Gritting her teeth, Leta swept her hood over her head in one swift motion, ensuring it concealed the angles of her face as she fixed her eyes on the entry doors.  Freed from him she may have been, but she didn’t need Traze or any of his people to recognize her here. Just as Aiden had told her before she’d departed the ship, it was essential that she blended with this crowd. No matter how deeply it sickened her, she had to become someone who got a thrill from watching these death matches.

Aiden was right, of course, but Leta found herself tuning out the other advice that came from him and the rest of the crew. It occurred to her they were quietly doubting her ability to pull off this stunt. New at clandestine pirate dealings as she was, Leta still did not share their doubt. Somehow, even half-petrified that this would go terribly wrong, the adrenaline she felt coursing under her skin told her it just might go terribly right.

And with that, Leta bounced on her heels for a moment and then strode forward, crossing toward the entry doors.
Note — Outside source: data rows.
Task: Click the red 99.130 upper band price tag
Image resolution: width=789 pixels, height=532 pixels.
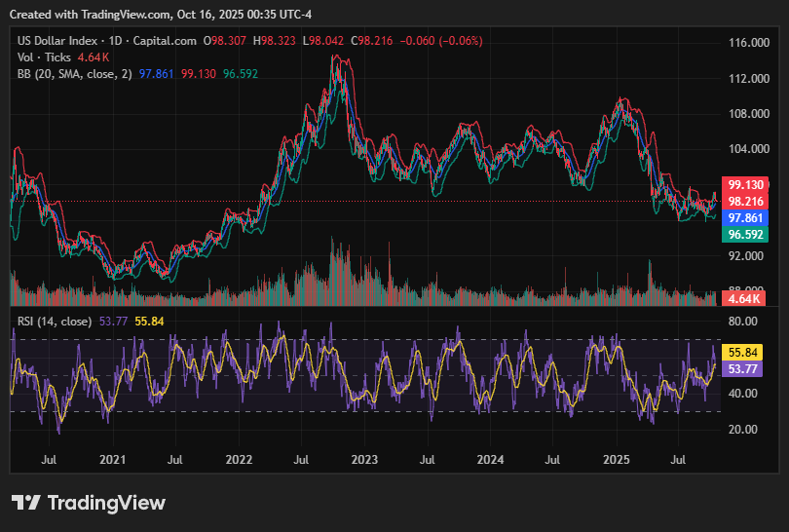Action: point(744,184)
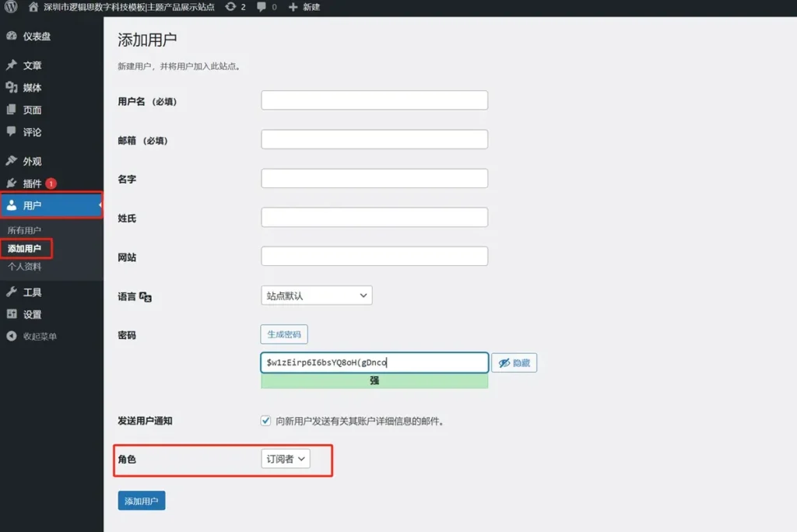
Task: Click inside the 用户名 username input field
Action: (x=374, y=100)
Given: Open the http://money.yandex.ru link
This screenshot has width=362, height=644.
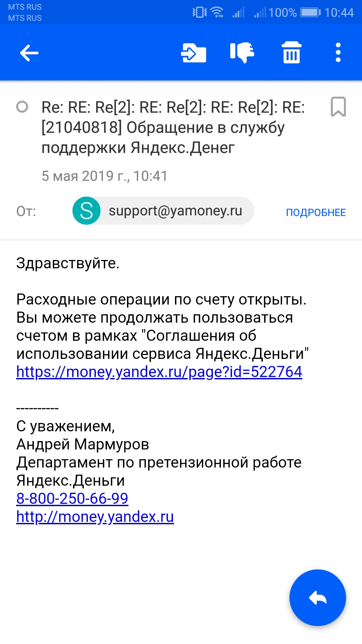Looking at the screenshot, I should click(95, 517).
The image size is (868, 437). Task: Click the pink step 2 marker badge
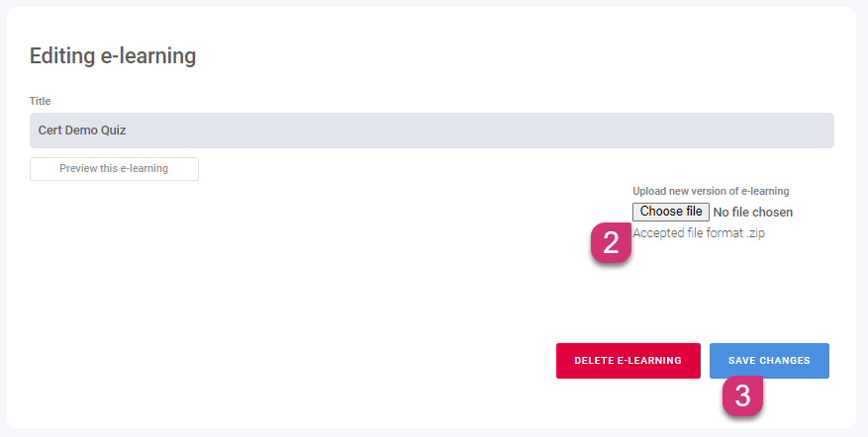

No one paid much attention to the young woman who wove through the sea of people with authority, pausing only to push credits into the hands of the door guard.

She had nearly made it inside when a man caught her by the arm. At once Leta’s heart jumped into her throat and her hand in her pocket closed around the grip of her gun.

But all the man said was, over the noise, “Don’t forget! Who ya puttin’ money on tonight, miss?” and gestured toward the betting table near him.

Leta froze, and her hand slowly relaxed. She hadn’t considered actually betting on these fights at all, but suddenly, before she could think to do otherwise, the name “Soliveré” blurted out of her lips. She nodded toward the sign that read ‘The Red Fury’ with confidence.

“300 on Soliveré.”

The man let out a long whistle of approval — she’d bet more than anyone else so far it seemed. It was also all the money she had left in her name. So much for staying unnoticed, she thought, but she did not regret signing the register and dropping the credits in the bin. Then she slipped inside and swept downstairs toward the ring.

The basement was packed. Patrons jostled shoulder-to-shoulder, vying for a good spot before the show began. For the moment, the large, oval combat ring was empty. The sight of it, even empty and innocent, made Leta halt in her tracks, an icy streak running up her spine. The back of her neck prickled. Fiearius would be in there soon enough …

She hoped she’d never see this place ever again — except, perhaps, to burn it down. But now she had just as good of a reason to be here, she thought, recovering herself. She’d made it out of there alive and Fiearius was going to do the same. There was no alternative; she couldn’t face an alternative. Fiearius was obnoxious at best, cruel at worst, but he wasn’t going to be killed here like this, for this crowd’s entertainment …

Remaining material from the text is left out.